Everything must be tried and tested. Of course, this is something you can apply to anything in life with regards to your daily work and so on. But it’s trying to find that balance point between obsessively preparing such that you can go into the challenge with a huge amount of self-belief and self-confidence because it’s based on real preparation, but also just leaving enough space and leaving enough room for the knowledge.

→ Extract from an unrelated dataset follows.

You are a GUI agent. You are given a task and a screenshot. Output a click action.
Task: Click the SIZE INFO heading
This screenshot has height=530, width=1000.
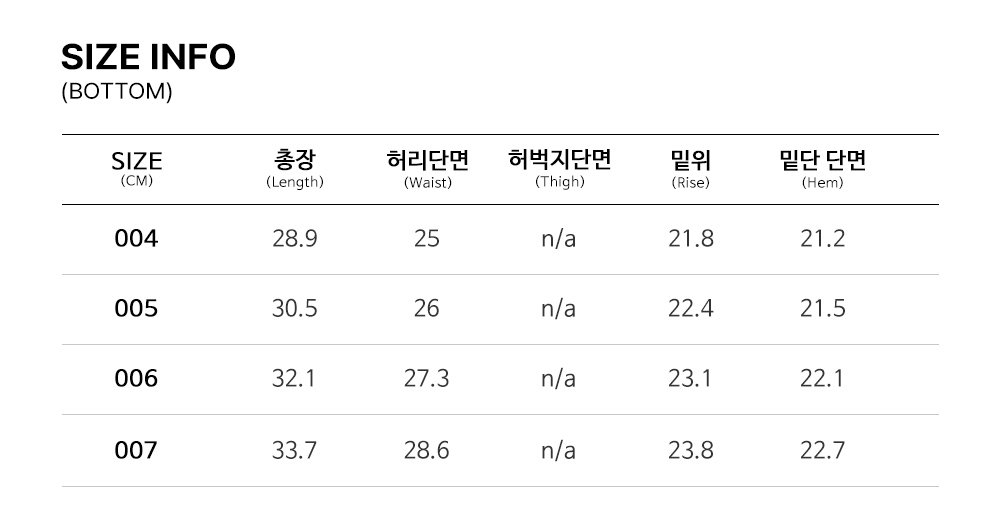click(x=148, y=57)
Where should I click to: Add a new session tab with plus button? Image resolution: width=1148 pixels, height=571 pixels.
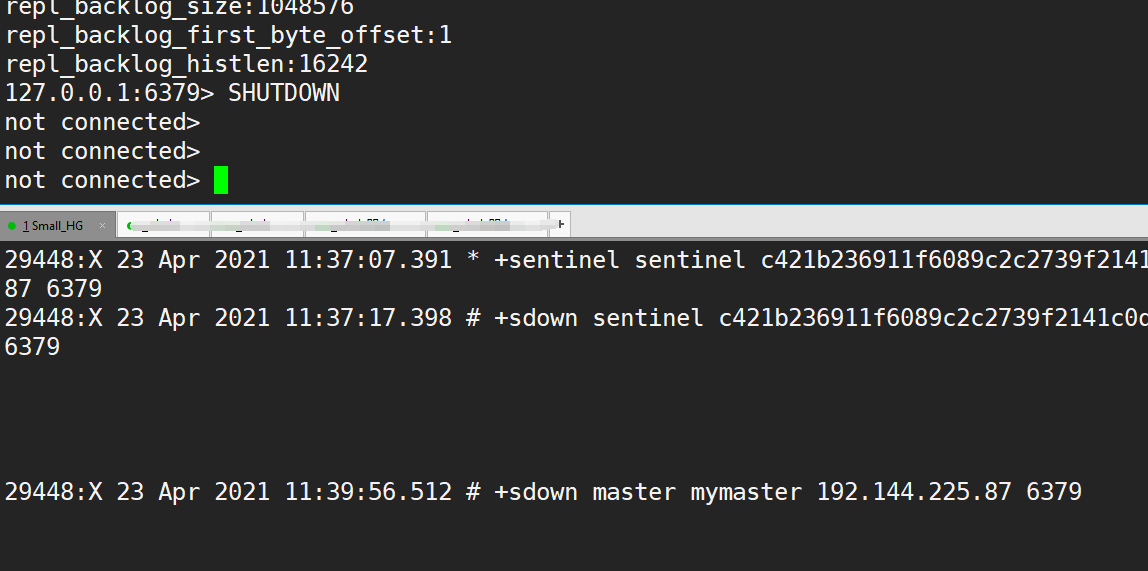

However much planning and preparation you do, it won’t necessarily all work out, and that’s when you need the love and the positivity to take over and carry you through when all of that doesn’t work. And I think that was the thing I learned from this experience. I definitely couldn’t have done the whole thing on positivity alone, but I also definitely couldn’t have done the whole thing on planning and preparation alone.

Richard Kimber


It’s just trying to find that balance. And the beauty of these types of challenges is you can never predict where and how that balance point is going to come until you actually do it. Because you might think it will come. For example, 75% of the way through the journey on the basis that you’re planning will have got you that far.


And then it’s you know, deeper passion and that deeper energy and belief that gets you to the end. That’s kind of a cliché, but you don’t know that. I mean, you might have a disaster 10% of the way through your journey. And actually, the biggest challenge is being mentally strong enough to get over that, knowing that you’ve still got 90% of the way to go.